▶ **Zu erledigende Aufgaben**:
- 1) Welche Orte nennt der Text über Graham Harwood als Standorte der Hochhaus-Trabantensiedlungen, in denen die Gruppe Mongrel arbeitete? Zählen Sie alle auf.
- 2) Beantworten Sie anhand des Textes über Graham Harwood die folgenden Fragen.
(a) In welchem Jahr wurde "Rehearsal of Memory" produziert?
(b) Welcher Rasse gehört Harwoods Hund an?
(c) Wie heißt die Software, die Mongrel für ihre Schüler entwickelte?
- 3) Schreiben Sie eine Fortsetzung des Textes über Graham Harwood, die nach dessen letztem Satz beginnt.
***** Textauszug *****
Handbuch für die perfekte Kunst

Shopping Windows I, Künstlerportrait Harwood/Scotoma.org - Abfall_Worte Ihr Gewicht und ihre Häufigkeit in Londons städtischem Müll

Der folgende Beitrag ist vor 2021 erschienen. Unsere Redaktion hat seither ein neues Leitbild und redaktionelle Standards. Weitere Informationen finden Sie hier.

Der Londoner Künstler Graham Harwood erreichte internationale Beachtung erstmals mit "Rehearsal of Memory", eine Installation und CD-ROM, die in Zusammenarbeit mit Insaßen des Hochsicherheits-Krankenhauses Ashworth in Liverpool im Jahr 1995 produziert wurde. Die Arbeit zeigt exemplarisch Harwoods Stärken, die in den folgenden Jahren in verschiedenen Arbeiten zur Geltung kommen sollten: eine innige Kenntnis der digitalen Werkzeuge für Bildbearbeitung und Interaktionsdesign und die Fähigkeit, schwierige Themen, die von der Gesellschaft am liebsten in eine dunkle Ecke gestellt und vergessen würden, in den Blickpunkt zu rücken. Harwood zwingt das Publikum, sich vor seine eigenen Vorurteile gestellt zu sehen. Zwar zutiefst eingebettet in Computerkultur, gehen seine Arbeiten über deren Themen-Horizont stets hinaus.

Graham Harwood bei der Eröffnung von Harwood de Mongrel Tate"

In London geboren und aufgewachsen, lebt Graham Harwood mit Frau, Kind und Hund (englischer Terrier) in einem Reihenhaus in Süd-London. Im Gespräch pflegt Harwood gerne seinen irischen ebenso wie seinen Working Class Background hervorzuheben. Neben der künstlerischen Arbeit lässt es Harwood nicht an sozialem Engagement fehlen. Jahrelang unterrichtete er bei Artec, eine Nord-Londoner Institution zur Ausbildung von Computer-Fertigkeiten für Problemkinder aus benachteiligten Gesellschafts-Gruppen. Nach seinem Ausstieg bei Artec arbeitete Harwood in letzter Zeit vor allem mit der Gruppe Mongrel. Die sich in ihrer Selbstdarstellung als Street Art Kollektiv bezeichnende Gruppe arbeitete gezielt in Hochhaus-Trabantensiedlungen in London, Amsterdam und Frankreich mit sogenannten Problemkids an Workshops, die ihnen helfen sollen, ihr Interesse an kreativen Dingen zu entwickeln und Computerfertigkeiten zu gewinnen. Damit das Empowerment, d.h. die Schaffung eigener Werke nicht allzulange dauert, entwickelten Mongrel eine Software namens "Linker", mit der ihre Schüler schnell und einfach kleine interaktive Präsentationen in Bild und Ton herstellen können.
***** Datenteil *****
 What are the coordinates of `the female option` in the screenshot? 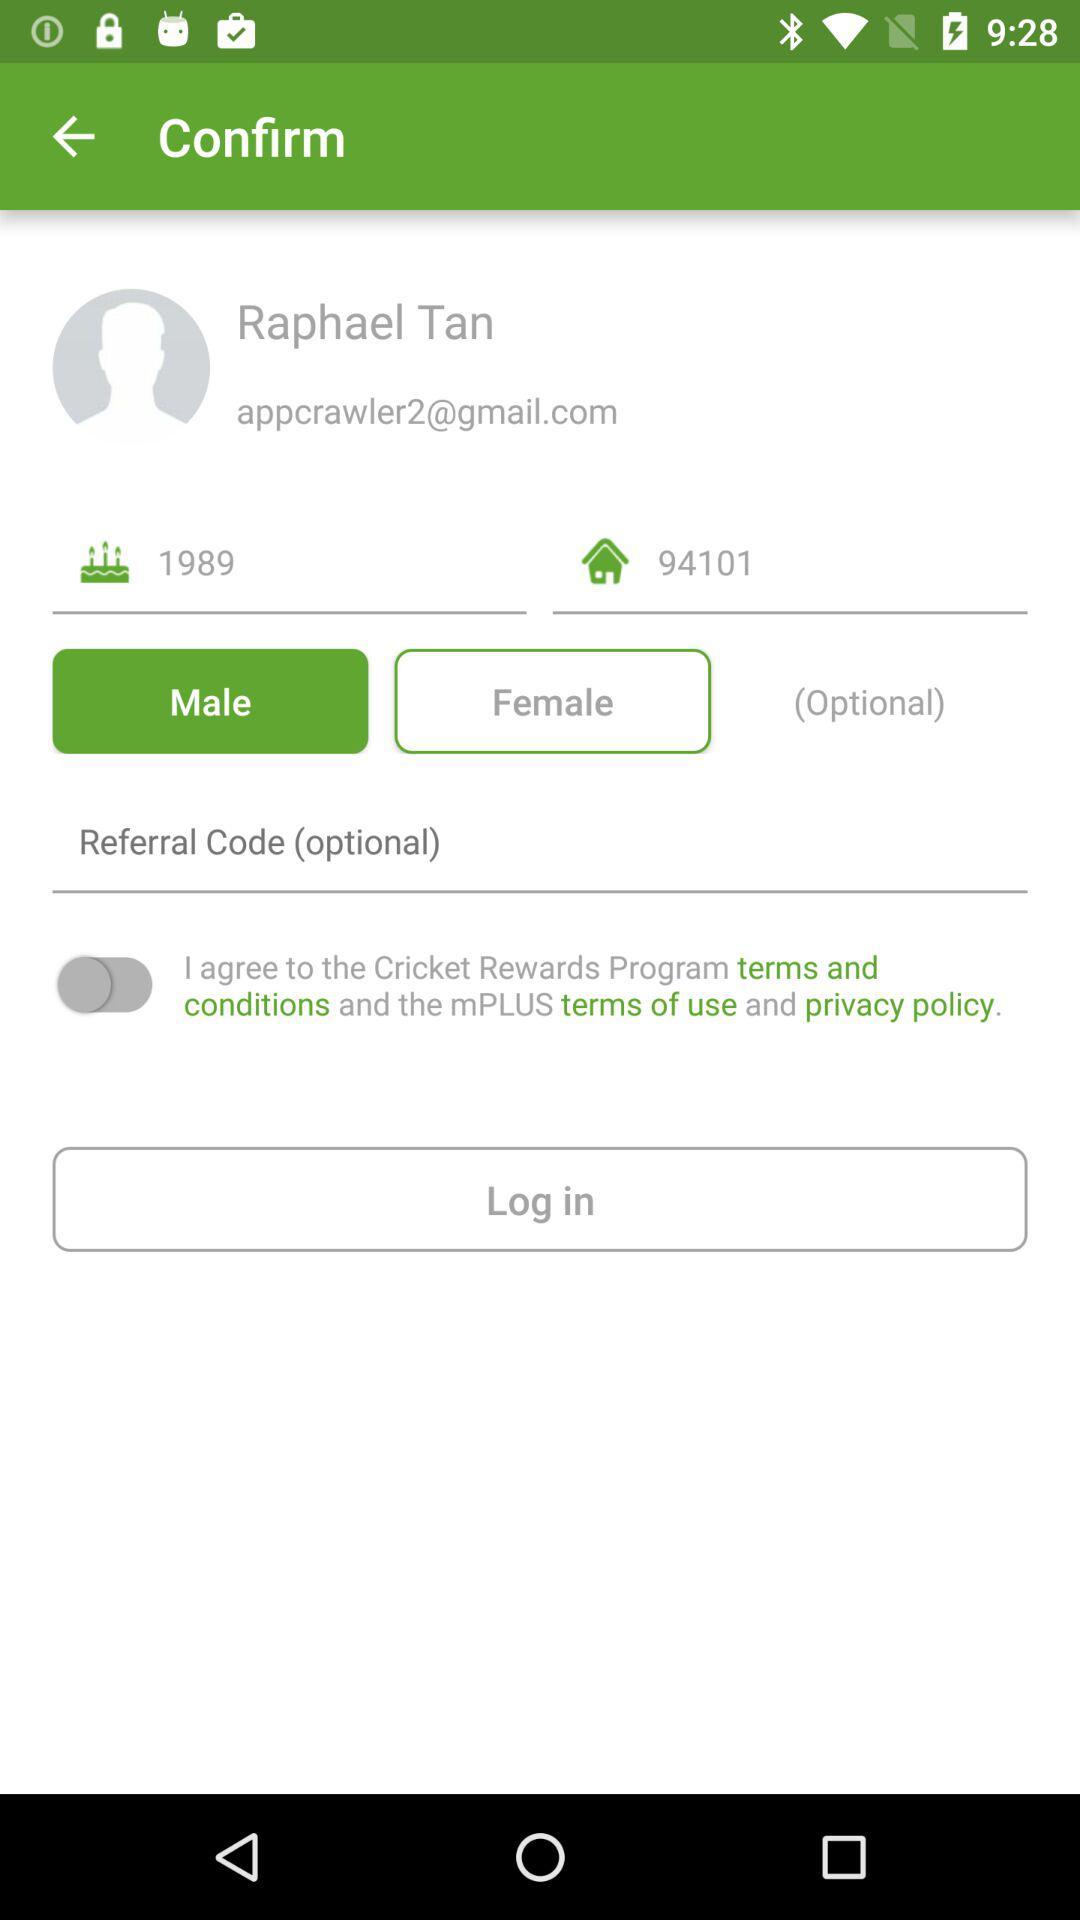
*****
▶ **Antworten je Aufgabe**:
- 1) Laut dem Text arbeitete Mongrel in Hochhaus-Trabantensiedlungen in London, Amsterdam und Frankreich.

- 2)
(a) "Rehearsal of Memory" wurde im Jahr 1995 produziert.
(b) Harwoods Hund ist ein englischer Terrier.
(c) Die Software heißt "Linker".

- 3)
Als Einzelkünstler unter dem Namen Harwood (ohne Vorname) sowie dem Label Scotoma.org arbeitend, beschäftigt er sich gerne mit Steckenpferden klassischer Hochkultur. So kam kürzlich die altehrwürdige Tate Gallery in den Genuss eines Harwood De Mongrel Re-Designs ihrer Web-Site, die sich als Schatten-Site hinter der offiziellen Website öffnete und gleichzeitig auch so etwas wie eine Schatten-Geschichte der Tate Gallery erzählte. (siehe auch Netzkunst bei Tate Britain)

CD-ROM-Cover von "Rehearsal of Memory

Harwoods Beschäftigung mit Geschichte endet aber nicht in Ausstellungen und Büchern. Manchmal verwandelt er sich in die virtuelle Wiedergeburt von William Blake - das zu Lebzeiten wenig anerkannte Dichter- und Malergenie - und verunsichert Mailinglisten mit halluzinierenden Ausflügen in die Halbwelt von Kings Cross.

Ein weiteres Mailinglisten-Pseudonym Harwoods nennt sich Frau Dr. Debra Tafnus, die Leiterin des Instituts für Post Predictive Computing. Frau Tafnus diskutiert vor allem auf wissenschaftlichen Listen zu mathematischen Themen mit. Harwood nutzt solche Rollenspiele scheinbar, um seine Konzepte in die Wirklichkeit auszudehnen, die Theorie zu testen, bevor sie in einer anderen Praxis umgesetzt wird.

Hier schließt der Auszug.